Road Music, Chapter Twelve: Nashville, Tennessee

For this series, we’ll be following Paste’s own Curmudgeon, Geoffrey Himes, as he sets out on a massive road trip across the South, exploring musical landmarks, traditions and history along the way. Twelfth stop: Nashville, TN
On this trip, I’ve visited five Southern cities—Austin, Houston, New Orleans, Memphis and Nashville—with rich musical histories and lively contemporary scenes. But what separates Nashville from those other four towns is an actual music industry that can turn that art into money. The Tennessee capital has so many record companies, recording studios, TV studios, publishing firms, booking agencies, management companies and radio promoters concentrated in one small area that it’s just easier to find work and make deals.
It’s true, sometimes that emphasis on making money supplants artistic aims with embarrassing results, but more often, the availability of paying work allows musicians and songwriters to support themselves with day jobs that involve music while working on their own art at night. There’s a reason that Texans such as Guy Clark, Rodney Crowell and Steve Earle moved to Nashville. There’s a reason that rockers such as Dan Auerbach and Jack White did so, too.
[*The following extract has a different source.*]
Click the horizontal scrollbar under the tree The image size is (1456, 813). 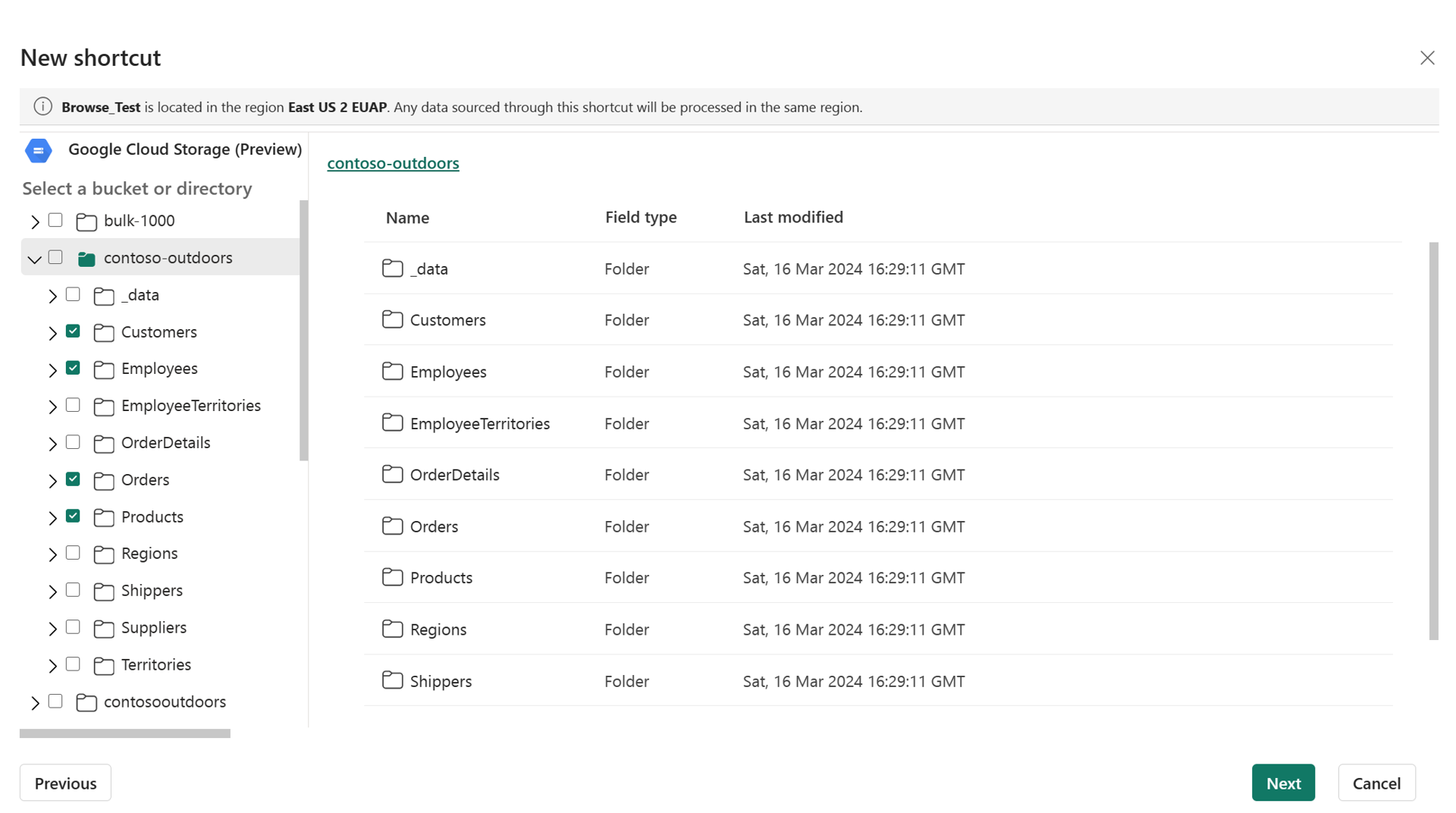point(125,733)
One example of Nashville’s ability to foster a music industry is Music City Roots, a long-running radio show that might have bit the dust in a less commercially savvy town. Last Wednesday I attended the show at the Factory in Franklin, an outer suburb a half hour south of Nashville. The Factory is a sprawling campus on the National Register of Historic Places. The low-slung brick buildings housed manufacturing from 1929-1996, when they were renovated for shops, offices and a large theater where the show takes place. Inside the theater, Puckett’s Grocery & Restaurant serves Southern cooking.
As he does every week, Jim Lauderdale kicked off the show with one of his own songs. This time it was “If I Were You,” a song as solidly constructed as his hits for George Strait and as winningly twangy as his work with Ralph Stanley and Buddy Miller. Wearing a black cowboy suit with his salt-and-pepper hair swept back like a 19th-century Southern senator’s, Lauderdale was just as entertaining when he put down his guitar and began cracking corny jokes with the easygoing charm he brings to hosting the Americana Music Awards at the Ryman Auditorium each fall.
Jim Lauderdale (photo by Geoffrey Himes)
The first two acts—The Silences, a young indie-rock band from Ireland, and Fox & Bones, an Oregon folk duo—were underwhelming due to their weak material. But the evening’s third act, Beth Bombara from St. Louis, was quite impressive. The singer-songwriter led a folk-rock quintet that leant a propulsive thump to her catchy choruses about crumbling love on “I Tried (Too Late)” and “When I Woke.”
She also delivered the convincing romantic ballad, “Sweet Time,” dedicated to her co-writer, bassist and boyfriend Kit Hamon, and a brooding version of Bob Dylan’s “Blind Willie McTell.” Although Bomara seemed a bit nervous to be singing to a quietly listening audience, these songs from her new album, Map & No Direction deserve the attention.